Pakistan has made progress in boosting women’s education levels over the past several years—yet less than 8 percent of the country’s workforce are women. Closing that gap will represent a huge economic opportunity for our country.
I’m excited that the private sector is taking steps to address the problem. At the Pakistan Stock Exchange on International Women’s Day, it was inspiring to see 15 Pakistani women business leaders participate in Ring the Bell for Gender Equality event. On that day, several organizations also made commitments to increase the numbers of women across all levels of their businesses, including the corporate boards.

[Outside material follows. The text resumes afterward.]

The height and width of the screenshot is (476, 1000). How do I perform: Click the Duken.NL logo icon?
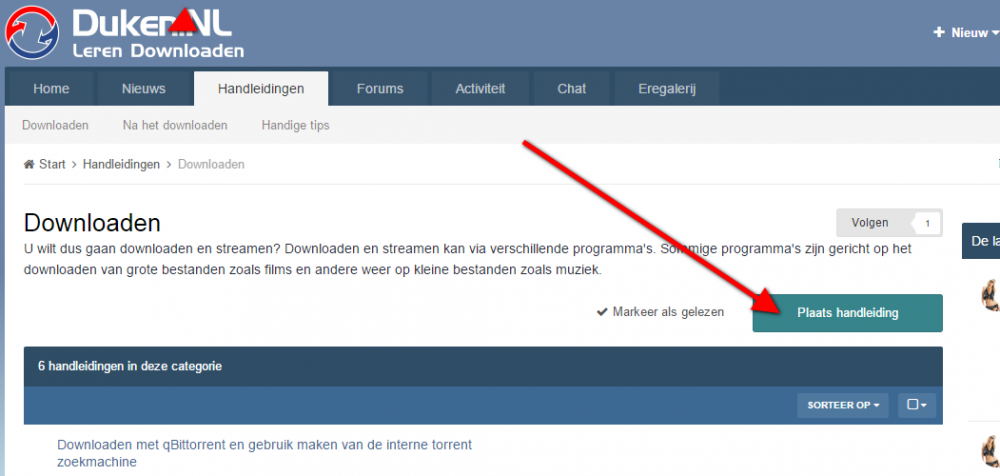[32, 31]
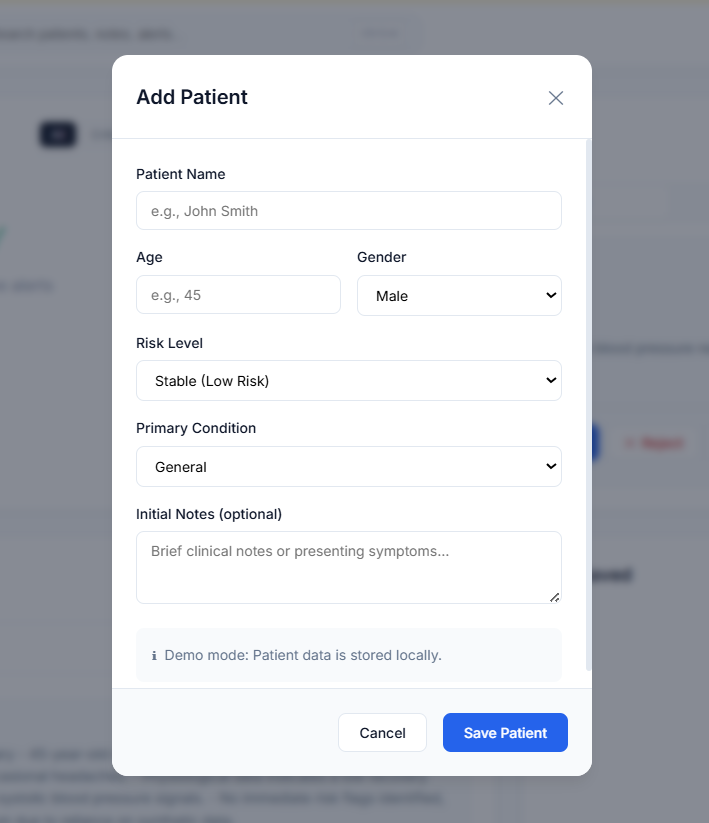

For the Pakistan Business Council, it was important to co-host this event. As a business advocacy forum comprising the country’s largest businesses—including multinationals—we have significant investment in Pakistan. Our members’ turnover represents about 11 percent of Pakistan’s GDP and they contribute 25 percent of the taxes and exports. They employ more than 3 million people and the percentage of women in their workforce is higher than the average in Pakistan.
We know that teams in companies that comprise a good mix of men and women perform better and make better decisions at the top of the firm. That’s why the Pakistan Business Council launched an initiative to engage with businesses to highlight the benefits of recruiting and retaining women. We also recently introduced the Employer for Gender Balance Award, a first in Pakistan, to further motivate companies to step up gender diversity efforts and achieve better business outcomes.

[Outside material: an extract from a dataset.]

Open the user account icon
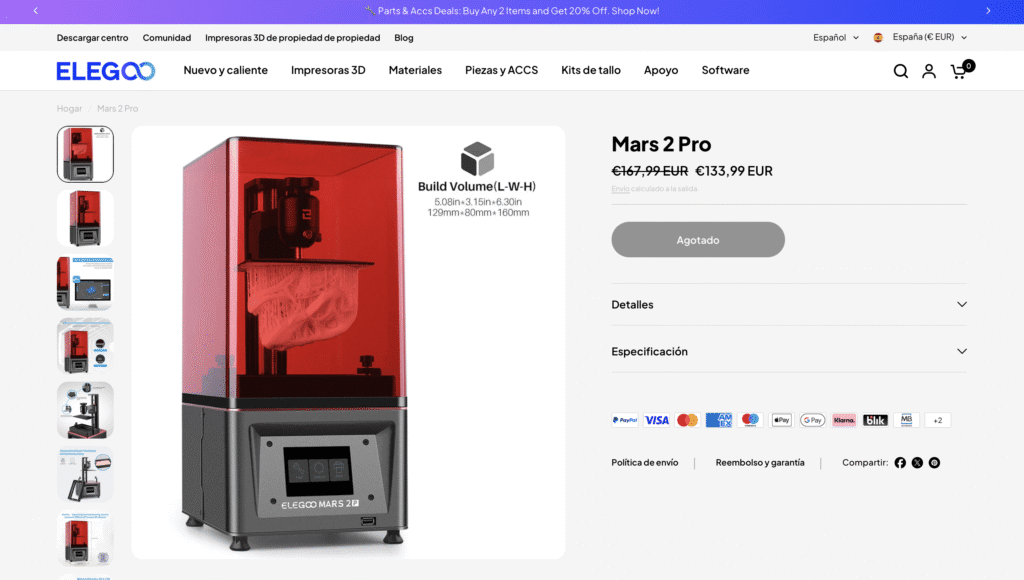 [929, 71]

The benefits of gender diversity do not only accrue to companies. In Pakistan, only a quarter of women work, compared with over 80 percent of men. If women and men participated equally in the workforce, Pakistan’s economy—which is expanding at just under 6 percent annually—could grow by 30 percent.

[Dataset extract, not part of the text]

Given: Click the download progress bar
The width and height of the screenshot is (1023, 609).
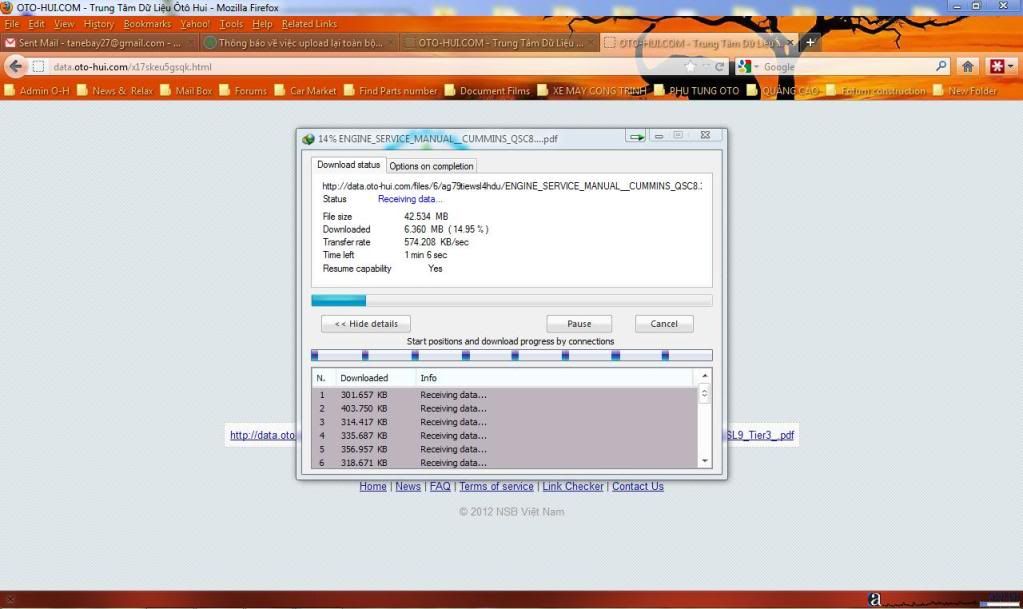Looking at the screenshot, I should pyautogui.click(x=511, y=300).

In our efforts to enhance women’s employment in Pakistan, we are also privileged to have partnered with International Finance Corporation, a member of the World Bank Group. We recently collaborated with IFC on five case studies to highlight how companies can reap business benefits by boosting diversity.
Pakistan Business Council wants to see more companies implement women-friendly workplace policies, report to shareholders on diversity practices, disclose gender metrics, and increase the number of women in senior leadership. Only then will we start to see real change, which will be good for Pakistan’s businesses and good for women.